Print everything in the data from the line containing "is (600, 806)." down to the line containing "x-tick-label: 10 is", both lines included, reproducing each exactly. Leave the pictures out of your answer.

==== LISTED RECORDS

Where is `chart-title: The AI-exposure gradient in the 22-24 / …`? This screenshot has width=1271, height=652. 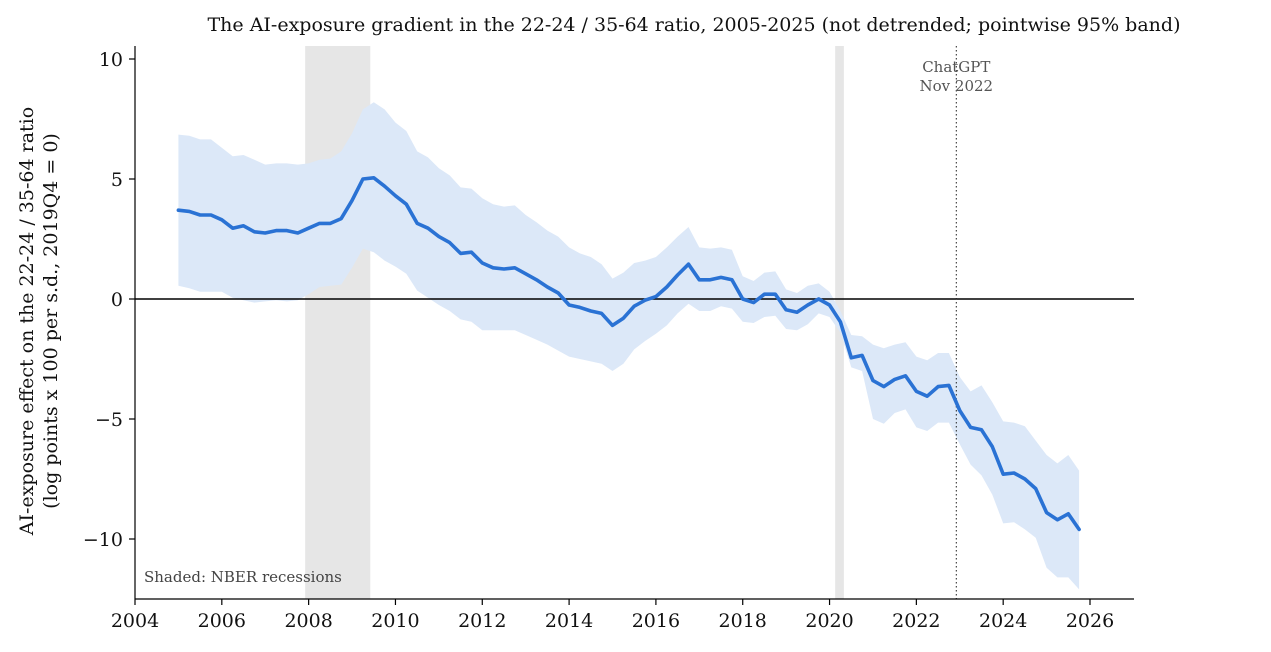
chart-title: The AI-exposure gradient in the 22-24 / … is located at coordinates (694, 25).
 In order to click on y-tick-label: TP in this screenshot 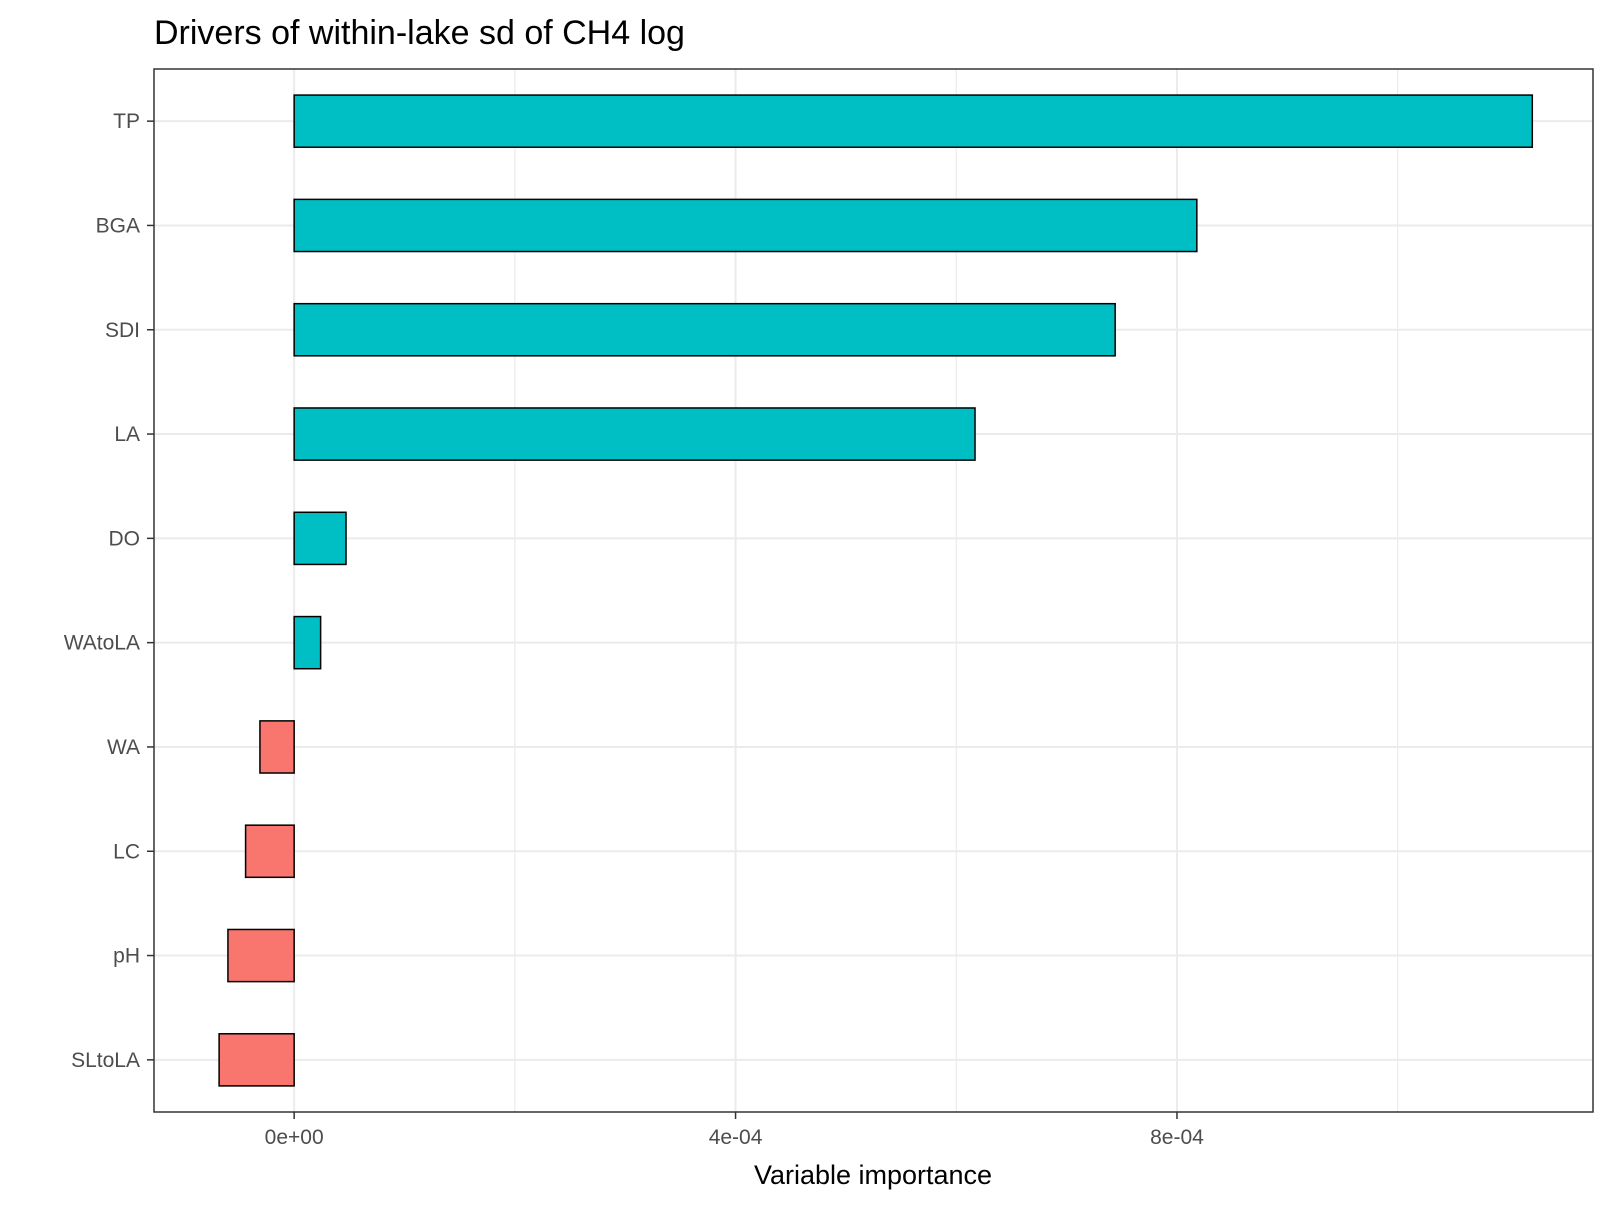, I will do `click(126, 122)`.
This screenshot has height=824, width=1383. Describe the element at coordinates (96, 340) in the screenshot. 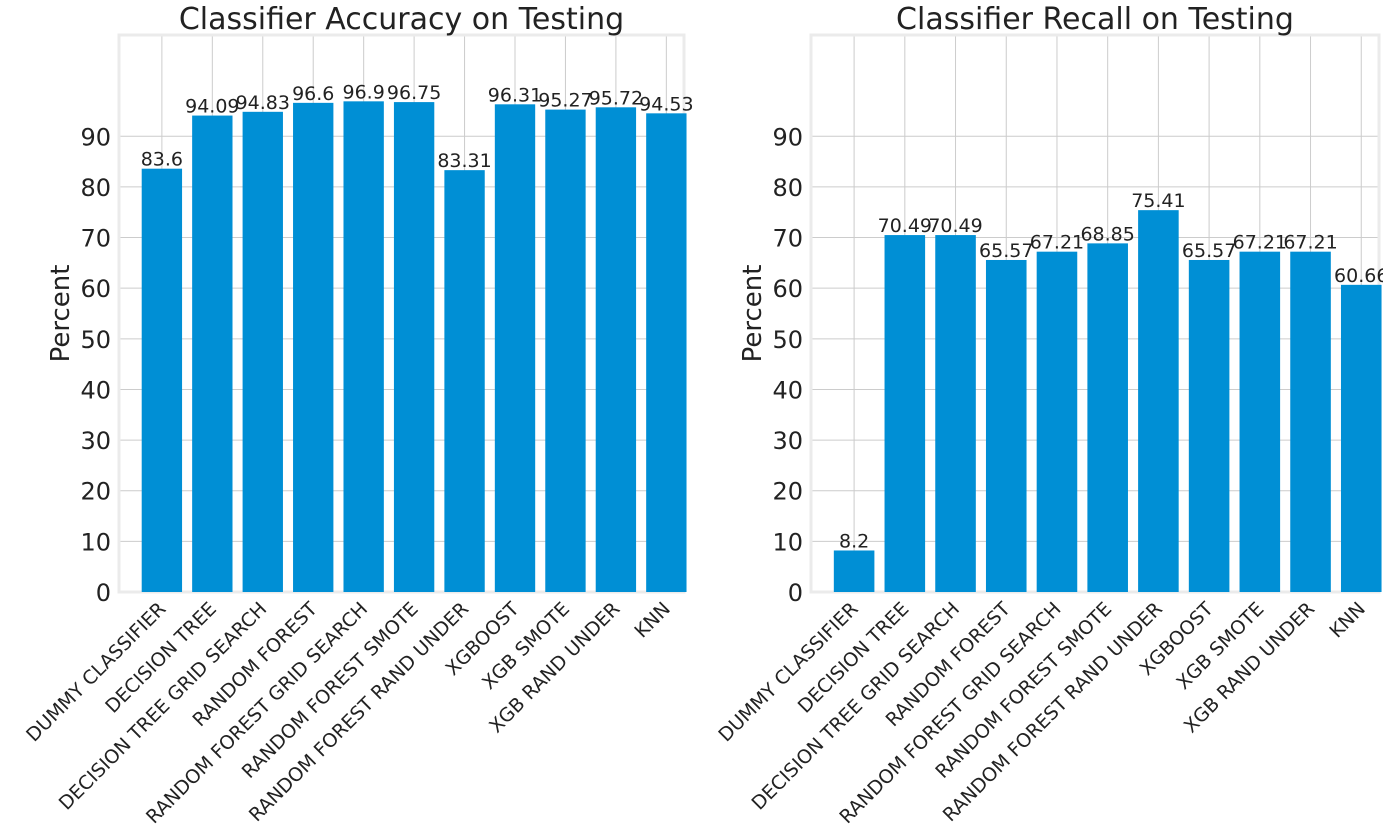

I see `accuracy-y-tick-label: 50` at that location.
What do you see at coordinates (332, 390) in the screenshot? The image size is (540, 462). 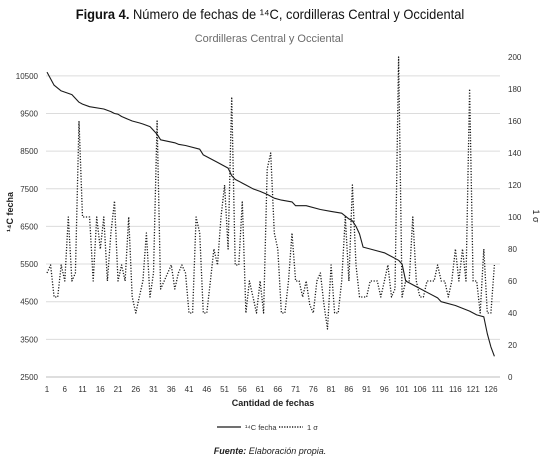 I see `x-tick-label: 81` at bounding box center [332, 390].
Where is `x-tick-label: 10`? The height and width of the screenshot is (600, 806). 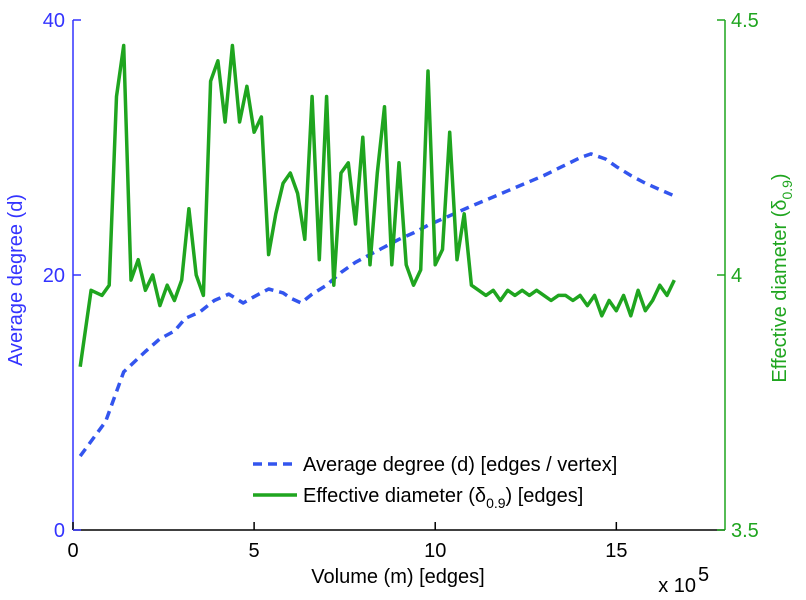
x-tick-label: 10 is located at coordinates (435, 551).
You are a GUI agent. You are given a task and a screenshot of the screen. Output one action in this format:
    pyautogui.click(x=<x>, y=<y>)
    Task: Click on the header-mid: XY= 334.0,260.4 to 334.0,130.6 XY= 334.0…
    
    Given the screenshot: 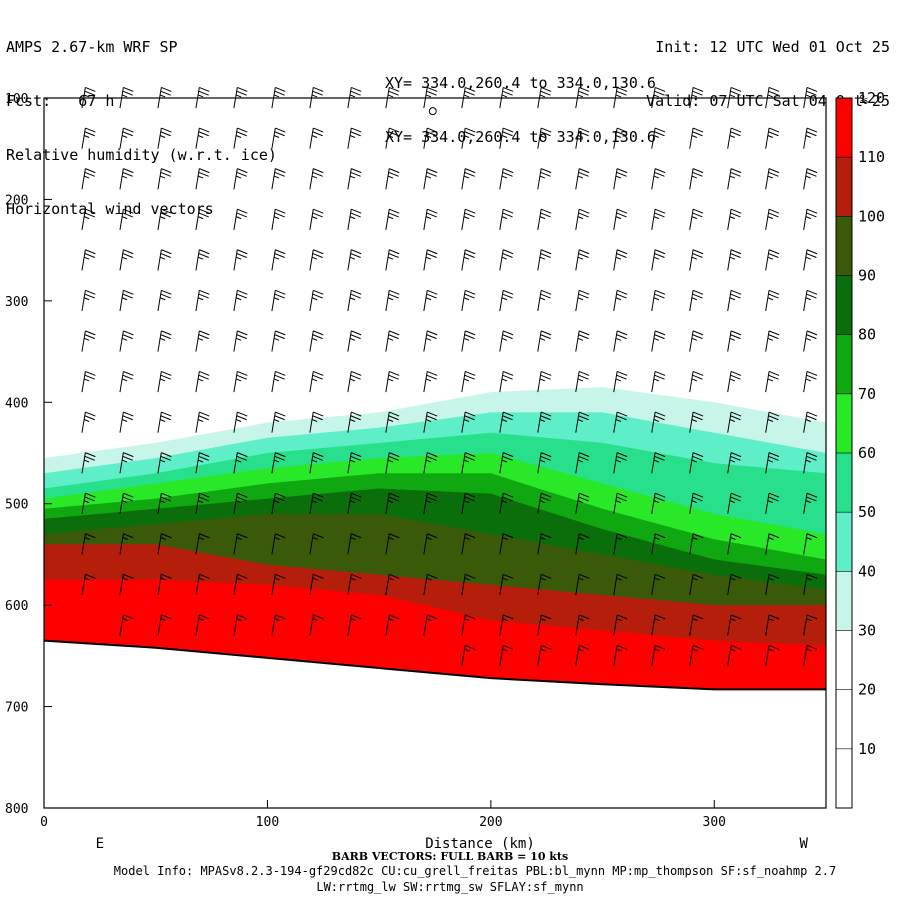 What is the action you would take?
    pyautogui.click(x=520, y=101)
    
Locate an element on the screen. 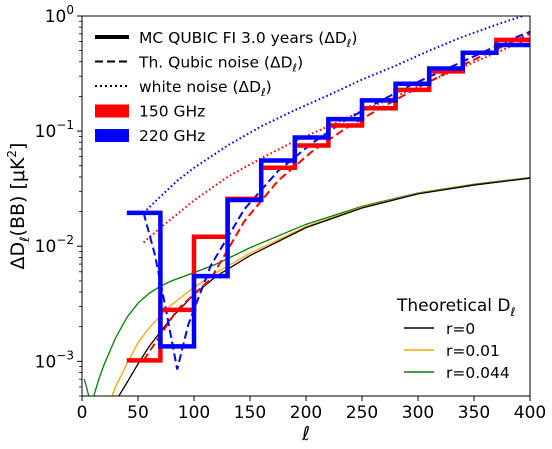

========

THE COMPLETED TASK:
Where is `x-tick-label: 10`? The height and width of the screenshot is (600, 806). 
x-tick-label: 10 is located at coordinates (435, 551).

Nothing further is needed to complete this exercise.